# Start of Extract provided
Lesson video

Hello, Mr. Robson here.

Welcome to Maths.

What an exciting day.

We're doing advanced problem solving with linear inequalities.

This sounds like an opportunity to show just how good we are, so let's get started.

Our learning outcome is that we'll be able to use our knowledge of inequalities to solve problems. We have some beautiful problems coming up for us today.

Key word we'll hear throughout the lesson, inequality.

And inequality is used to share that one expression may not be equal to another.

Two parts of the problems that we're solving today.

We're gonna begin by looking at what's called project constraints.

Graphing inequalities can help us solve complex-looking problems far more simply.

What do I mean by complex-looking problem? Well, I mean this one.

"Oak Academy is making two versions of a game.

The standard version takes 30 minutes to produce, the deluxe version takes 20 minutes to produce.

It takes 10 minutes to package the deluxe version and five minutes to package the standard version.

There are 18 hours available to make the games and four hours available to package them.

Because of market demands, we have to make at least twice as many standard games as deluxe ones.

What possible combinations of games could be made?" I don't expect you to answer that question right now, but by the end of this lesson, we'll be able to answer it really quickly.

Really simply.

This is the exact same problem.

We could begin by just considering some values.

For example, could we make 20 standard games and 10 deluxe ones? There's various constraints in this problem, one of which is production.

The standard version takes 30 minutes to produce, the deluxe version, 20 minutes to produce.

There's 18 hours available to make the games.

So, making 20 standard games and 10 deluxe ones, well that will be 20 lots of 30 minutes and 10 lots of 20 minutes.

That's 800 minutes.

It'll take us 800 minutes to make that many games.

We have 18 hours available.

That's 1,080 minutes.

So you can see now we can indeed produce this many games.

There's another constraint in packaging.

Takes 10 minutes to package the deluxe version, five minutes to package the standard version.

There's four hours available to package them.

20 lots of 5, and 10 lots of 10, that's 200 minutes.

Have we got 200 minutes? Absolutely.

We've got 240 minutes, so we can absolutely package these games.

One final constraint.

Because of market demand, we have to make at least twice as many standard games as deluxe ones.

Well, 20 standard games is twice as many as the 10 deluxe games, so we've satisfied that constraint.

So yes, we can make 20 standard games and 10 deluxe ones, but there's lots of spare time left unused.

It will be nice to know what greater volumes we could produce without having to do that amount of mathematics every single time.

I wonder how we'll manage this.

For now, let's just focus on production and packaging.

If we graph inequalities to represent our production and packaging potential, we could do this mathematics much quicker.

If we use x to represent standard games and y for deluxe ones, how might we express how long production takes? I'd like you to pause, do a little bit of thinking.
# End of Extract provided
# Start of Data segment
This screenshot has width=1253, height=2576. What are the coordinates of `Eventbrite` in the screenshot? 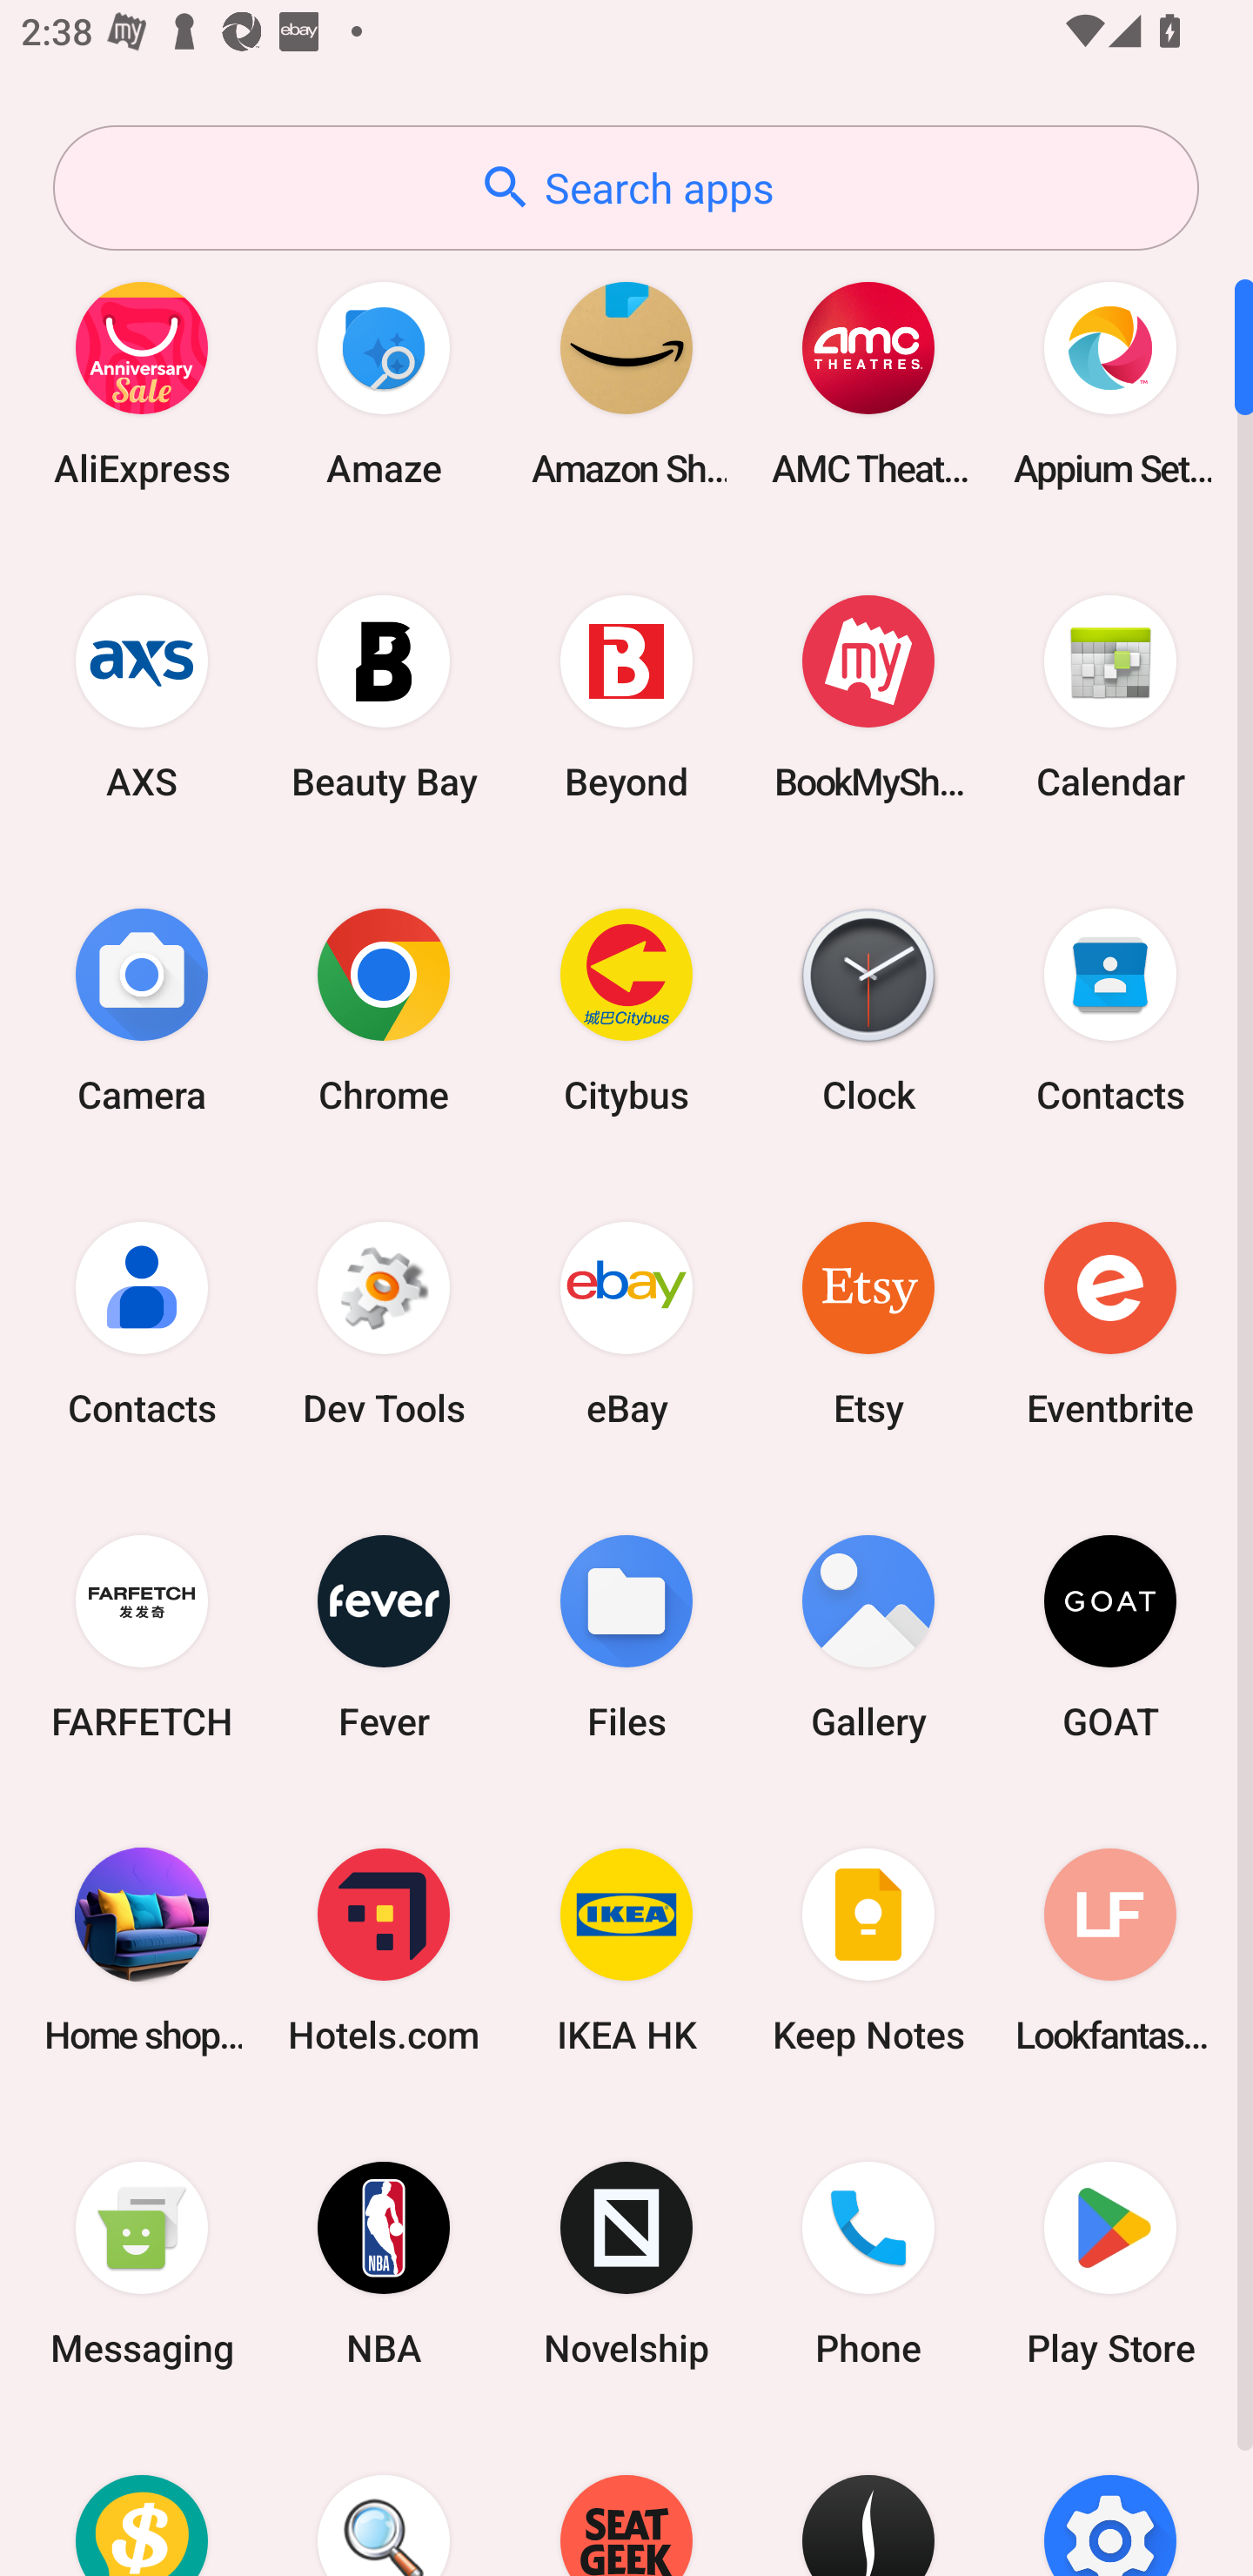 It's located at (1110, 1323).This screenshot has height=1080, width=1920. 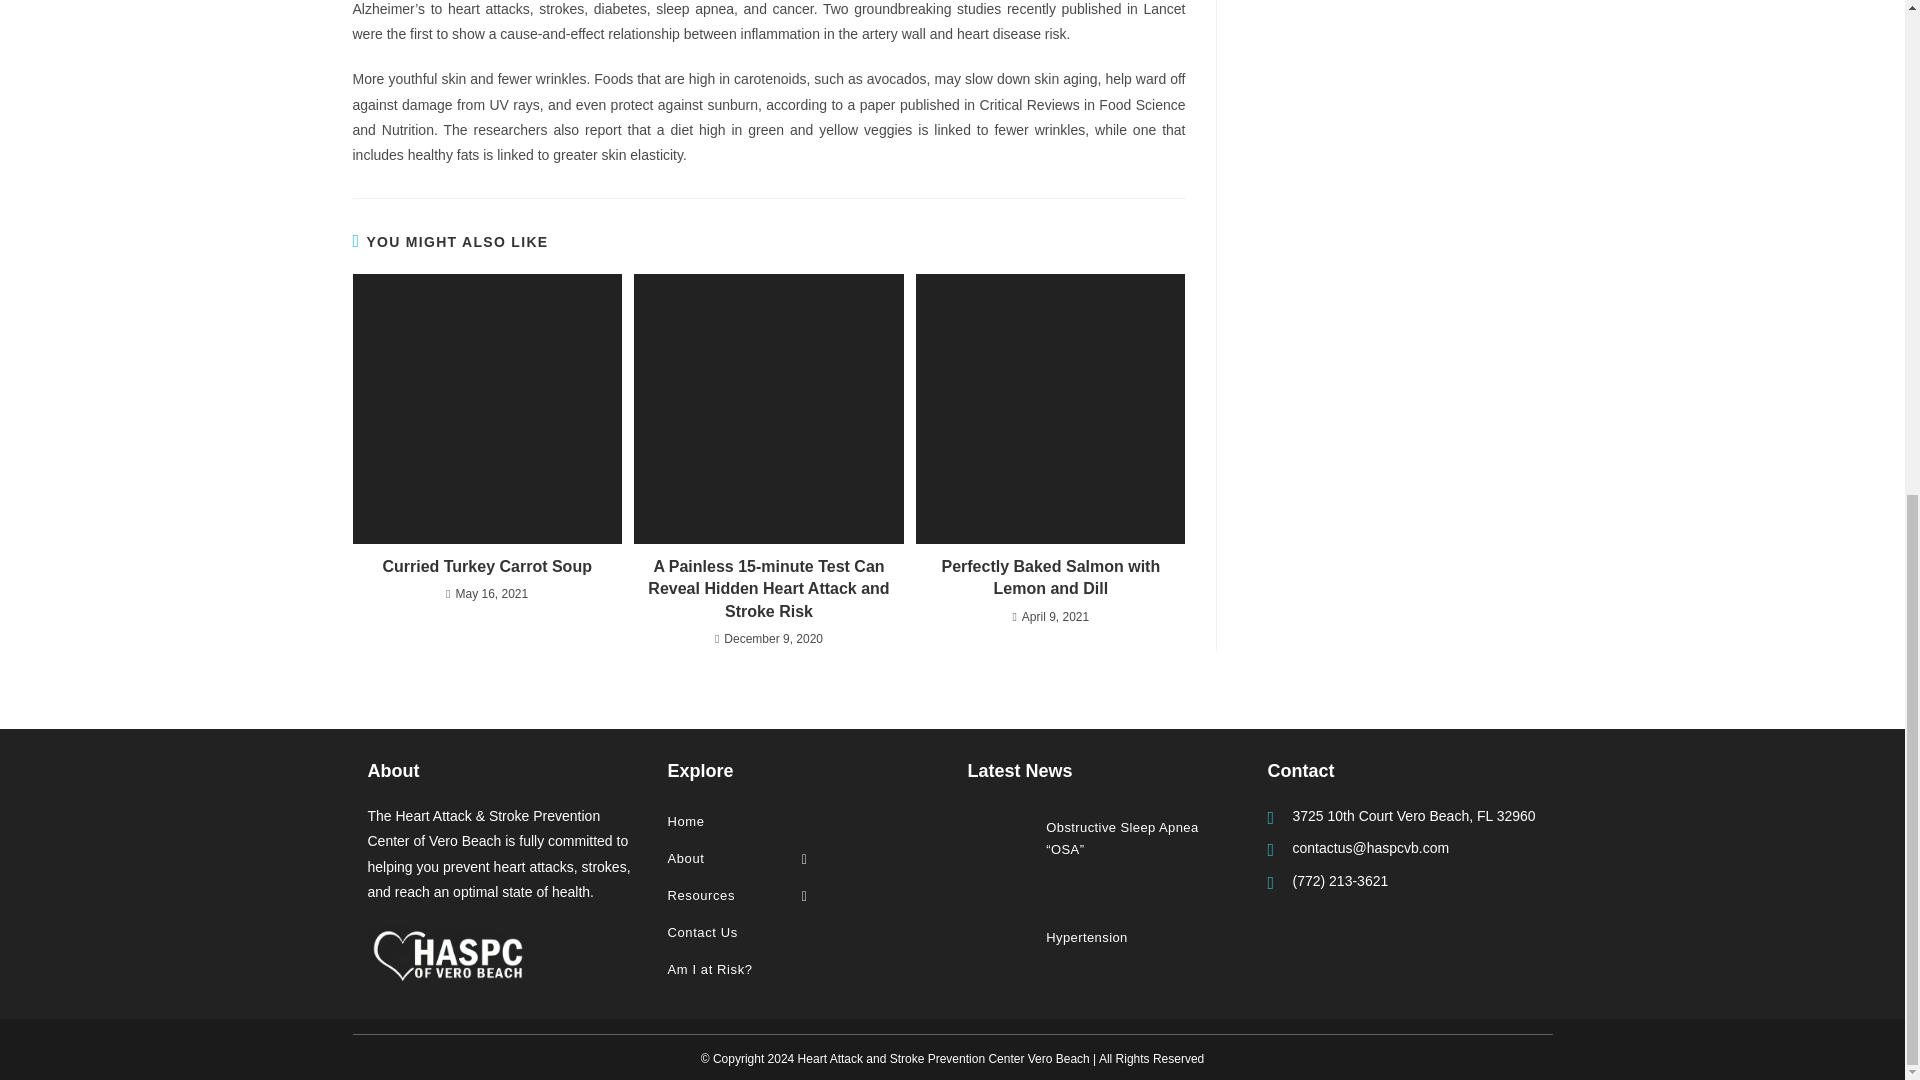 I want to click on Curried Turkey Carrot Soup, so click(x=486, y=566).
# End of Data segment
• **What the exercise asks**: Continue the lesson transcript on linear inequalities from where it stops.

• **Answer to the exercise**:
How might we express the length of time for production? Welcome back.

Hopefully you came up with the expression 30x + 20y.

That's x, the number of standard games, multiplied by 30, plus y, the number of deluxe games, multiplied by 20.

30x + 20y will give us the number of minutes it takes to produce x standard games and y deluxe games.

What's the limit for how long production can take? Well, that's 18 hours, but we want it in minutes, because our production time was calculated in minutes, so it's 1,080 minutes.

Therefore, what inequality will we graph to show the region of production constraint? Pause and see if you can predict the inequality we'll use here.

Welcome back.

Hopefully you said 30x + 20y is less than or equal to 1,080.

30x + 20y being the amount of minutes it'll take us to produce that many games, and that cannot exceed 1,080 minutes.

Quick check that you can do a similar skill to the one I just showed you.

What inequality will we graph to show the region of packaging constraint? Pause and come up with an inequality now.

Welcome back.

Hopefully you looked at these key bits of information from the problem.

10 minutes to package the deluxe version, five minutes to package the standard version, four hours available to package them.

Therefore, 5x + 10y is an expression for how many minutes it will take to package x and y games, and it cannot exceed 240 minutes.

So we need the inequality 5x + 10y is less than or equal to 240.

We can now graph our inequality for production constraint.

This is 30x + 20y is less than or equal to 1,080.

That graph will look like so.

We can also graph the inequality for packaging constraint.

I'm gonna put it on the same grid.

You'll see why.

There's our inequality for packaging constraint.

We can now quickly answer questions about capacity.

For example, can we make 10 standard games and 30 deluxe ones? Well, the point 10, 30 would be there on the graph, and you can see that we could produce them but not package them.

That point satisfies the production inequality, but does not satisfy the packaging one.

Could we make 35 standard games and 5 deluxe ones? 35, 5 would be there, and you can see that we could package them but not produce them.

That point does not satisfy the production constraint inequality.

Can we make 15 standard games and 15 deluxe ones? Absolutely, we could.

That point satisfies both inequalities.

We could produce 15 standard and 15 deluxe, and also package them.

This point is in the overlapping region where both inequalities are satisfied.

It is only values in this region which can be made, values in that region.

Quick check you've got this.

I'd like you to write statements about each of these points.

Are they within our project constraints? Three points, I'd like three statements from you.

Pause, and write them now.

Welcome back.

Hopefully of the point 40, 20 you said it satisfies neither inequality.

We can neither produce nor package that many games.

For 26, 13, I hope you said it satisfies only one inequality.

We can produce them, but not package them.

And for 30, 5, I hope you said it satisfies both inequalities, we can produce and package them.

Well done.

There's one more project constraint, which we have not yet graphed.

Let me bring the problem back up for you.

Can you spot it? What's the other project constraint that we didn't have on the graph that we just saw? Pause, see if you can spot it.

Welcome back.

Hopefully you spotted it's the last line.

Because of market demands, we have to make at least twice as many standard games as deluxe ones.

We somehow need to feature that on our graph of inequalities.

So the question I have for you now is what inequality do we need to graph? How are we going to graph that project constraint? Pause, see if you can come up with the right inequality.

Welcome back.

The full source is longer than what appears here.